### Document segment
Sir David Emrys Evans (29 March 1891 - 20 February 1966) was a Welsh classicist and university principal.

==Life==
Evans, from Clydach, Glamorgan, was educated at Ystalyfera County School, before going on to University College, Bangor, and then Jesus College, Oxford, where he obtained a B. Litt. degree. He taught at the secondary school in Pentre from 1918, before becoming assistant lecturer in classics at Bangor.

In 1921, he was appointed as the first professor of classics at Swansea University, and later succeeded Sir Henry Reichel as Principal of Bangor. He also served as Vice-Chancellor of the University of Wales and as deputy chairman of the Boundary Commission for Wales.

### Assigned task A
Print the part of the biography of David Emrys Evans from "Sir David Emrys" to "Commission for Wales.".
### Assigned task B
Based on the biography of David Emrys Evans, decide whether each statement agrees with it: (i) Evans was the first professor of classics at Swansea University; (ii) Evans obtained his B. Litt. degree at University College, Bangor; (iii) Evans succeeded Sir Henry Reichel as Principal of Bangor. Answer yes or no for each, and quote the words that decide it.
The records have nothing to do with the biography of David Emrys Evans.

### Records shown
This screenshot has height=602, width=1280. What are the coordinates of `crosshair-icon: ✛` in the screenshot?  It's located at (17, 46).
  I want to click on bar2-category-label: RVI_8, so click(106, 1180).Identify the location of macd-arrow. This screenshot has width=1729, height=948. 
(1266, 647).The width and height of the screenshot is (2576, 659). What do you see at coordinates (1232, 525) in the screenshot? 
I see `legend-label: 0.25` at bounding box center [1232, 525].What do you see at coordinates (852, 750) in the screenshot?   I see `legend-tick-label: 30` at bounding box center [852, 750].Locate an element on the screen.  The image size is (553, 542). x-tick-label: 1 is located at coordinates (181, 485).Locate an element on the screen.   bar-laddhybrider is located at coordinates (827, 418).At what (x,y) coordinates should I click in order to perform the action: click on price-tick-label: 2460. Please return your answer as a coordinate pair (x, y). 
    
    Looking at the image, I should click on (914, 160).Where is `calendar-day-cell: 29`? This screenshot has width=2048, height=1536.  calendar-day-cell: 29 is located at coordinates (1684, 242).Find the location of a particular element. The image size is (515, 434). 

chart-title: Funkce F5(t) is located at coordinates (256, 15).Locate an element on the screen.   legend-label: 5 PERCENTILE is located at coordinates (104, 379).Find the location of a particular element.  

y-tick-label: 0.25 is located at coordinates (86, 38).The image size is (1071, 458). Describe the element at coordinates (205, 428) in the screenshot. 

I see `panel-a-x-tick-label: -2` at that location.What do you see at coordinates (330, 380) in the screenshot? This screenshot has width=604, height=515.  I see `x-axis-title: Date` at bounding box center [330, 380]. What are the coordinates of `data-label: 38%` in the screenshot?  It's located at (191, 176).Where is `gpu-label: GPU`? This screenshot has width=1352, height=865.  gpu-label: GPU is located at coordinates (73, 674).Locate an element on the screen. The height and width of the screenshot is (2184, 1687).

### Exercise result A
Sir David Emrys Evans (29 March 1891 - 20 February 1966) was a Welsh classicist and university principal.

==Life==
Evans, from Clydach, Glamorgan, was educated at Ystalyfera County School, before going on to University College, Bangor, and then Jesus College, Oxford, where he obtained a B. Litt. degree. He taught at the secondary school in Pentre from 1918, before becoming assistant lecturer in classics at Bangor.

In 1921, he was appointed as the first professor of classics at Swansea University, and later succeeded Sir Henry Reichel as Principal of Bangor. He also served as Vice-Chancellor of the University of Wales and as deputy chairman of the Boundary Commission for Wales.

### Exercise result B
(i) Yes: "In 1921, he was appointed as the first professor of classics at Swansea University"
(ii) No: "then Jesus College, Oxford, where he obtained a B. Litt. degree"
(iii) Yes: "later succeeded Sir Henry Reichel as Principal of Bangor"